Vago por estradas de barro e avisto um buraco vazio onde provavelmente existiria a janela de um casebre em meio ao clima seco e desértico. Me aproximo e salto em direção a ele. Com a força dos pés, fisgo o chão num pulo e me reequilibro para não cair. A casa tinha tijolos de tons pasteis que, quando o vento soprava, imitava sons do mar. Em mim, eles provocavam estranhamento e a certeza de que agora tudo é diferente. Estou em outro lugar, nova etapa da vida e bem distante de tudo que um dia quis para mim.

Escrevo no tijolo o nome de uma pessoa querida. Não faço isso por saudade, mas pela necessidade de lembrar de qualquer coisa diferente daquela que agora é a minha realidade degradante. Escrevo para sentir vida, para simular que vivo uma. Isolado, os efeitos da cidade grande ainda estão em mim.

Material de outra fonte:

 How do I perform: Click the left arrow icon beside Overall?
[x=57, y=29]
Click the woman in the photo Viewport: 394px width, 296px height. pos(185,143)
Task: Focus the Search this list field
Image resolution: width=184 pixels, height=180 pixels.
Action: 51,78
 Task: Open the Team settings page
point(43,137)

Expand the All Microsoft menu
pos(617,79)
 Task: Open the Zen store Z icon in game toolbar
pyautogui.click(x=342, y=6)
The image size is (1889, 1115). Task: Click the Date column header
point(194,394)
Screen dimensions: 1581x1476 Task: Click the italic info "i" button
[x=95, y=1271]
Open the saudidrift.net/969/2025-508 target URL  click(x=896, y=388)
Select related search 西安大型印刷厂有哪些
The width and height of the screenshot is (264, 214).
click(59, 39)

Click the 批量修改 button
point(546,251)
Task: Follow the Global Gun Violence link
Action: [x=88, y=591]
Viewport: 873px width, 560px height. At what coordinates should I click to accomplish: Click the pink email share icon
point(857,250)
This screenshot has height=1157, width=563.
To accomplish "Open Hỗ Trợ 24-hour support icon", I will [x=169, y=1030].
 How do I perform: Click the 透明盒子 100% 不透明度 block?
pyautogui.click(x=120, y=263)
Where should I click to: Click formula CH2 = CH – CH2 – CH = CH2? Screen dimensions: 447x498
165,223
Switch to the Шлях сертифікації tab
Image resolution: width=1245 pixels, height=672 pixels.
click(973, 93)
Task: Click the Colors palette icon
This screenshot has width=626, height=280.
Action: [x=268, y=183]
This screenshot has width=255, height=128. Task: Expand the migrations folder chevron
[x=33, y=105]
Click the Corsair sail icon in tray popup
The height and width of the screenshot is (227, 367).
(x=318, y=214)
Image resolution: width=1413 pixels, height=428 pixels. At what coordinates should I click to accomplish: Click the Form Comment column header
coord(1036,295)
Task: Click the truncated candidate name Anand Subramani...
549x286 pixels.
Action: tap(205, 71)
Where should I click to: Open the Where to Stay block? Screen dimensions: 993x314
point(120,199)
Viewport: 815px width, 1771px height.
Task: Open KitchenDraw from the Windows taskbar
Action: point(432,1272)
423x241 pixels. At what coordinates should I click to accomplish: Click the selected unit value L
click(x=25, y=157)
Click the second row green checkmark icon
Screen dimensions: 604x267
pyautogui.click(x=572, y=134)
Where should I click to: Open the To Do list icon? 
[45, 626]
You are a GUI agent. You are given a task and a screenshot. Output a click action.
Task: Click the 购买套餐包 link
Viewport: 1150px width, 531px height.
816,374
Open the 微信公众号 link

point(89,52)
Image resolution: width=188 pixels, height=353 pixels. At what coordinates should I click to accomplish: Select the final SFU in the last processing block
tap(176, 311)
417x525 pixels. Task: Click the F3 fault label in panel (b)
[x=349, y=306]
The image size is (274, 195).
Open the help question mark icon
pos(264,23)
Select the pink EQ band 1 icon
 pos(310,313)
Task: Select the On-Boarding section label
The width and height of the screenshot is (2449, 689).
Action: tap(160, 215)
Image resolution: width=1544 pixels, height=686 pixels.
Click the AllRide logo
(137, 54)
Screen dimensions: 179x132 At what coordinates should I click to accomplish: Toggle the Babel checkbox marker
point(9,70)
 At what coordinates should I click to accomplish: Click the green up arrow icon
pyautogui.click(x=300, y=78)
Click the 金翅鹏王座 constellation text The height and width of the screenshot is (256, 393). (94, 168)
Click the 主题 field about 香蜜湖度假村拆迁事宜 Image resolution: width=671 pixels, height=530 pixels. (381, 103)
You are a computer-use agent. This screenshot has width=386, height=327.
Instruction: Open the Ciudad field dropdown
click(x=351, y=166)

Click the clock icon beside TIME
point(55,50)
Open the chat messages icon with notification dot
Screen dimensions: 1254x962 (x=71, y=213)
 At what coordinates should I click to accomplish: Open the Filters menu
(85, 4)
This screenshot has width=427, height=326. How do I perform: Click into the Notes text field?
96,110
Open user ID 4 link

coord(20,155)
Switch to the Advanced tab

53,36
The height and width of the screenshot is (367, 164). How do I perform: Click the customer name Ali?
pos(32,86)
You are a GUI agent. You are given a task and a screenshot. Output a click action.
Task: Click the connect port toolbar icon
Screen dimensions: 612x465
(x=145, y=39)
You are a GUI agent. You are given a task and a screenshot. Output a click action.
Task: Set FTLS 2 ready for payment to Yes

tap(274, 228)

Vivia a mudança, mas não lidava bem com ela. Quando parti, até imaginei que a adaptação traria dor, mas quando me deparei com ela fui dominado pela intensidade.

Fora do casebre, três cachorros com pelos surrados fazem a segurança do que agora é o meu lar. Eles descansam a cabeça nas próprias patas à espera de qualquer migalha de comida que alguém possa lhes deixar. “Mas nem tenho para mim, imagine para eles”, resmungo. Os cães são rápidos e reagem aos passos de estranhos com latidos agudos e insistentes. Devo estar seguro com eles ao meu redor, mas não de mim mesmo.

O vento sopra novamente no casebre e um oceano se faz presente nos sons dos tijolos. Assusta-me que o tempo está passando, que logo será dia outra vez. Tenho medo das noites, que aqui são tão escuras e solitárias, tenho medo da solidão que se alastra em meu ser, no meio deste lugar pouco habitado. Deveria temer se os cães lá fora me protegem? Não sei, porque nesse canto escuro do mundo de tão poucas vozes, tenho medo do que a minha mente pode inventar e me fazer acreditar. É um deserto de solidão.

Sinto falta da cidade grande? Talvez. Acho que mesmo estando sempre sozinho nela, ainda assim há ilusão de que existe vida e algo além de mim mesmo. Inclusive, capaz de dar o aval de que existo. Aqui, no deserto, não há nada além de mim. Uma pena os cães não entenderam a minha língua para me dá a certeza de que existo. Pouco a pouco sou devorado por pensamentos solitários. Pouco a pouco me torno o próprio deserto: infértil e sem sinais de transformação.